→ **Exercise tasks**:
1 > According to the article on Quebec legal aid, how many private-practice lawyers received legal aid fees and expenses in fiscal year 2015-2016?
2 > Reproduce the article on Quebec legal aid word for word, everything from "Negotiations to review" down to "legal aid system.".
3 > In the article on Quebec legal aid, why does Battista call the situation in the criminal justice system "an explosive mix"? Answer in one to three sentences.

*** Opening Page extract ***

Negotiations to review the 2013 “Agreement between the Quebec Minister of Justice and the Barreau du Québec respecting the tariff of fees and expenses of advocates under the legal aid plan” are scheduled to take place in the near future, added Roy. In the fiscal year 2015-2016, $46.8 million in legal aid fees and $8.6 million in legal aid expenses were doled out to 2,200 lawyers in private practice, according to the latest annual report of the Commission des services juridiques, the provincial agency charged with administering Québec’s legal aid system.
According to Giuseppe Battista, a Montreal criminal lawyer who is the Chair of the criminal law committee of Quebec’s legal society, the new funds are “long overdue” and will likely make a difference in the medium term. “But there are some other things that need to be dealt with from the get-go” to be able to make a dent in the bottleneck of criminal cases in Quebec, added Battista, who was the lead Commission counsel at the Bastarache Commission of Inquiry. Widespread use of mandatory minimum sentences introduced by the Conservative federal government have to be eliminated and judges have to be given back judicial discretion over punishment, said Battista. A review of how preliminary inquiries are conducted should also be undertaken. There is no reason why preliminary inquiries cannot be conducted in the same way it is in the civil system, with witnesses being questioned out of court, under oath, with a stenographer which could then be part of the record, suggests Battista.
“On the one hand the judicial system was incapable of dealing with the complexities of modern day cases because judges were overwhelmed, and there were not enough prosecutors, not enough support personnel and not enough courtrooms,” said Battista. “At the same time, you add to that minimum jail sentences and the harshness in the treatment within the criminal justice system – and you have an explosive mix,” said Battista.

*** Closing Page extract ***
*** Opening Provided information ***

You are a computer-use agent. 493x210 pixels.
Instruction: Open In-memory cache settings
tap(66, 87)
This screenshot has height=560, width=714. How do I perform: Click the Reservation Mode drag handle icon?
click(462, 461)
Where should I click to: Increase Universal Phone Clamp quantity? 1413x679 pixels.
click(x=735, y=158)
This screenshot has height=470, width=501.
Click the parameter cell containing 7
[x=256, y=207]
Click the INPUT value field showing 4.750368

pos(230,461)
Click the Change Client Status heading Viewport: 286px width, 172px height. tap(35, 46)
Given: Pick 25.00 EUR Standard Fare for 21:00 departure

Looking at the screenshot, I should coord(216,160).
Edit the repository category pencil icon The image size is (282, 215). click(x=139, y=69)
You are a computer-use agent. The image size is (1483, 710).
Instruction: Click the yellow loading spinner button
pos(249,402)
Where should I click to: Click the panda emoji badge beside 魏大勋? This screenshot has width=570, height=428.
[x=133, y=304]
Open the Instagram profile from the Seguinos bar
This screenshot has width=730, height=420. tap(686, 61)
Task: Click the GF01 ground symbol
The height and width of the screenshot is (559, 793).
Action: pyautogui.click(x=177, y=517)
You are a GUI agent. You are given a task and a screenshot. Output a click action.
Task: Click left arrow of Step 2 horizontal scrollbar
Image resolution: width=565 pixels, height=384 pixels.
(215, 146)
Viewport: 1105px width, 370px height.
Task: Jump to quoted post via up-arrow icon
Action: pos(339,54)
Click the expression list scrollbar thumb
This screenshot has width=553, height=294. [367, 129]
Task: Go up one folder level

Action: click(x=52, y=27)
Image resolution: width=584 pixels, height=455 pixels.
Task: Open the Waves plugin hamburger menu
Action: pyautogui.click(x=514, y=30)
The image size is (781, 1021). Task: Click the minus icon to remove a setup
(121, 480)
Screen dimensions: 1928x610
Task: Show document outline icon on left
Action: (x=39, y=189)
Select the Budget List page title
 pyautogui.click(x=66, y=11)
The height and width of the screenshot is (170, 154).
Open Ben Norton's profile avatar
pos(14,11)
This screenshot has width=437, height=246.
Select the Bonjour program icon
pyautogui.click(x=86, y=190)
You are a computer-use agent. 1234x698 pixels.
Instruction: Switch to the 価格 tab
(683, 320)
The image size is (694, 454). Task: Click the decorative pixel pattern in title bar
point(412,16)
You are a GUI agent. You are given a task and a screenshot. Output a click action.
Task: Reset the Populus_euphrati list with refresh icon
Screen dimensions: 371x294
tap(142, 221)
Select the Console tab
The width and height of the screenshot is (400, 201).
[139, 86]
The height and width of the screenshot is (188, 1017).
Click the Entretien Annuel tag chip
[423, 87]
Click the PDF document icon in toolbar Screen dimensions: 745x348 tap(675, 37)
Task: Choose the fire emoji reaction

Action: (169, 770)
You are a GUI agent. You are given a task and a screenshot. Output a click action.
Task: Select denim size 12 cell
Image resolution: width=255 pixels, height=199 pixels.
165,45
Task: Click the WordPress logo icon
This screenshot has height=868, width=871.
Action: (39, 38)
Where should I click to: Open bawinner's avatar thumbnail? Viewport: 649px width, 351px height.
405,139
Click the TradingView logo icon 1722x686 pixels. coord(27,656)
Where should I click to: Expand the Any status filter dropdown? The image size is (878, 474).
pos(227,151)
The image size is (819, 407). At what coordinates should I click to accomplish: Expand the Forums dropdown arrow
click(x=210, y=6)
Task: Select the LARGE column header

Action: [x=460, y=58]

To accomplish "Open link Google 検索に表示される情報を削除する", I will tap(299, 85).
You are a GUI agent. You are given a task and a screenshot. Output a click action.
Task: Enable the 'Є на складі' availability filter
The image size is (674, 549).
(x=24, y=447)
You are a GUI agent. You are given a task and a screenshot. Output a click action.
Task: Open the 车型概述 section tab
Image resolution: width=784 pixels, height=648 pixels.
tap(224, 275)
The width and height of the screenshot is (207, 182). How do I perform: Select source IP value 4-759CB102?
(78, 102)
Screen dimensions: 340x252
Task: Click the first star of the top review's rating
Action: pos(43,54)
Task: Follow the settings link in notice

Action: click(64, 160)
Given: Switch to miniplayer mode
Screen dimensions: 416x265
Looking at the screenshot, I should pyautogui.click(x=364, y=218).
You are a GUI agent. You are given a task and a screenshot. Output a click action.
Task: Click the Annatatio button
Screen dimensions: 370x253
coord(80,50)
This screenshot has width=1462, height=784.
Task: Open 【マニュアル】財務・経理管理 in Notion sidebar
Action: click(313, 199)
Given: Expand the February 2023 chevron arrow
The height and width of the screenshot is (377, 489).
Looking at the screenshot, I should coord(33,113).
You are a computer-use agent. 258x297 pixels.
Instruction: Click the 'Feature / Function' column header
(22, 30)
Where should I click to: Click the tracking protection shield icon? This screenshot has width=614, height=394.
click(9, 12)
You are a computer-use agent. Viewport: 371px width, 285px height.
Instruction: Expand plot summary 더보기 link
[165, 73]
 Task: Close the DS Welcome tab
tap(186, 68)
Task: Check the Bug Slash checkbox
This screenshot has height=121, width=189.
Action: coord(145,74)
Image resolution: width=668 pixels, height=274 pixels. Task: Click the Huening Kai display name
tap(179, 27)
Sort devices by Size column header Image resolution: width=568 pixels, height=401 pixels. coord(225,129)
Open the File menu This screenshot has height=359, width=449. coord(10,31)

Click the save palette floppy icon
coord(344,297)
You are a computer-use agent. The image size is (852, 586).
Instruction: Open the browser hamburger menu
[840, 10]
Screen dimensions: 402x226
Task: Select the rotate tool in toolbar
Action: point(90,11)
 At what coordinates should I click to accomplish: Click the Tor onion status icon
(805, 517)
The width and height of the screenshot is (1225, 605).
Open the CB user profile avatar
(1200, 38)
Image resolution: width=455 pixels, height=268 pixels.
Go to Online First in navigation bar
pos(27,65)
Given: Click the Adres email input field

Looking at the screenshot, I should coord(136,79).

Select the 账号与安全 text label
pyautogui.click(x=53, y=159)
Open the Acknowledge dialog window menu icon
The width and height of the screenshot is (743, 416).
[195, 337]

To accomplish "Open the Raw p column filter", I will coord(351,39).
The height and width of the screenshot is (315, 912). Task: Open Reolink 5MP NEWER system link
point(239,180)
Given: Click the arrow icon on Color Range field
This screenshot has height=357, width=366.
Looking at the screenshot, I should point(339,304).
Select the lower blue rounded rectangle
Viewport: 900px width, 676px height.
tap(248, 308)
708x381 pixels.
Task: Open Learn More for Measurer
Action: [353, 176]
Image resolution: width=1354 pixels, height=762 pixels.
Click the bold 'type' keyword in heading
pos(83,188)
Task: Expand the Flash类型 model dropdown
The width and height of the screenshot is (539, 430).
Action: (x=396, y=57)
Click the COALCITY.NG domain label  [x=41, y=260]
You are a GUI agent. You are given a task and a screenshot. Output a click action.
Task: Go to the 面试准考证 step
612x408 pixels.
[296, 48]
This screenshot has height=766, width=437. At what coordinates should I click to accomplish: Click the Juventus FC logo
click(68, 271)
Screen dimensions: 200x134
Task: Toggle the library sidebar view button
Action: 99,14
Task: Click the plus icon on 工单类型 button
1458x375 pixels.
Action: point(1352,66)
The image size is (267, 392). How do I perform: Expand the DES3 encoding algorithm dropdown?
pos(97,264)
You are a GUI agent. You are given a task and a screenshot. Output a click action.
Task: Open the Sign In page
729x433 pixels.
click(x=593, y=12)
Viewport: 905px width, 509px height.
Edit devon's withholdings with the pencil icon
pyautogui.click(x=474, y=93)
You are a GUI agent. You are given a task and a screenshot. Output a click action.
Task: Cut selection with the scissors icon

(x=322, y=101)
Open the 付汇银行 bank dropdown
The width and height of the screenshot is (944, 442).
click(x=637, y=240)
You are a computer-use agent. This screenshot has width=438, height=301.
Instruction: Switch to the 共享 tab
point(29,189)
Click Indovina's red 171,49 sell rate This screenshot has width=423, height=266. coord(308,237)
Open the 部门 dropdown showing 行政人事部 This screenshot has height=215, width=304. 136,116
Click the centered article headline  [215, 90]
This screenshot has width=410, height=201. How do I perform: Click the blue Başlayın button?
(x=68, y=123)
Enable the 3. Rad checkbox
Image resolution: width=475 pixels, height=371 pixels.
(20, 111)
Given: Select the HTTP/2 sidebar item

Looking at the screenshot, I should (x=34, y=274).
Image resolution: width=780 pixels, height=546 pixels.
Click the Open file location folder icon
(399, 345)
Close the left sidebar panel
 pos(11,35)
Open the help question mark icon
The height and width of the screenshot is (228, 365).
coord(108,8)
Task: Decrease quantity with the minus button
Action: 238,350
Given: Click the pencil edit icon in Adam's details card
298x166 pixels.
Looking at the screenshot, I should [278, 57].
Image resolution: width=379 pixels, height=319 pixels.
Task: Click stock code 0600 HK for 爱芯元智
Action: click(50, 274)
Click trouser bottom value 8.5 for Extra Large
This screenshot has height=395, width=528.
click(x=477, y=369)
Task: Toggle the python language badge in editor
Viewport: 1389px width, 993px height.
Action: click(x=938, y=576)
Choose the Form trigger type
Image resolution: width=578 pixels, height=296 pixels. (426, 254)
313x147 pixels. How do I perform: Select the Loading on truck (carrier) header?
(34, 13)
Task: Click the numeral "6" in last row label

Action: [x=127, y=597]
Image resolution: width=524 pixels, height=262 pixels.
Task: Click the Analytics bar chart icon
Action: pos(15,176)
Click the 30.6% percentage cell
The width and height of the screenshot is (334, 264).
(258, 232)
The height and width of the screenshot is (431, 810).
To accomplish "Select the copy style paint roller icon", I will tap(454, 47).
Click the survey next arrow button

*** Closing Provided information ***

→ **Answer list**:
1 > 2,200 lawyers.

2 >
Negotiations to review the 2013 “Agreement between the Quebec Minister of Justice and the Barreau du Québec respecting the tariff of fees and expenses of advocates under the legal aid plan” are scheduled to take place in the near future, added Roy. In the fiscal year 2015-2016, $46.8 million in legal aid fees and $8.6 million in legal aid expenses were doled out to 2,200 lawyers in private practice, according to the latest annual report of the Commission des services juridiques, the provincial agency charged with administering Québec’s legal aid system.

3 > The judicial system could not handle the complexities of modern cases because judges were overwhelmed and there were not enough prosecutors, support personnel, or courtrooms. Minimum jail sentences and harsh treatment within the criminal justice system added to that.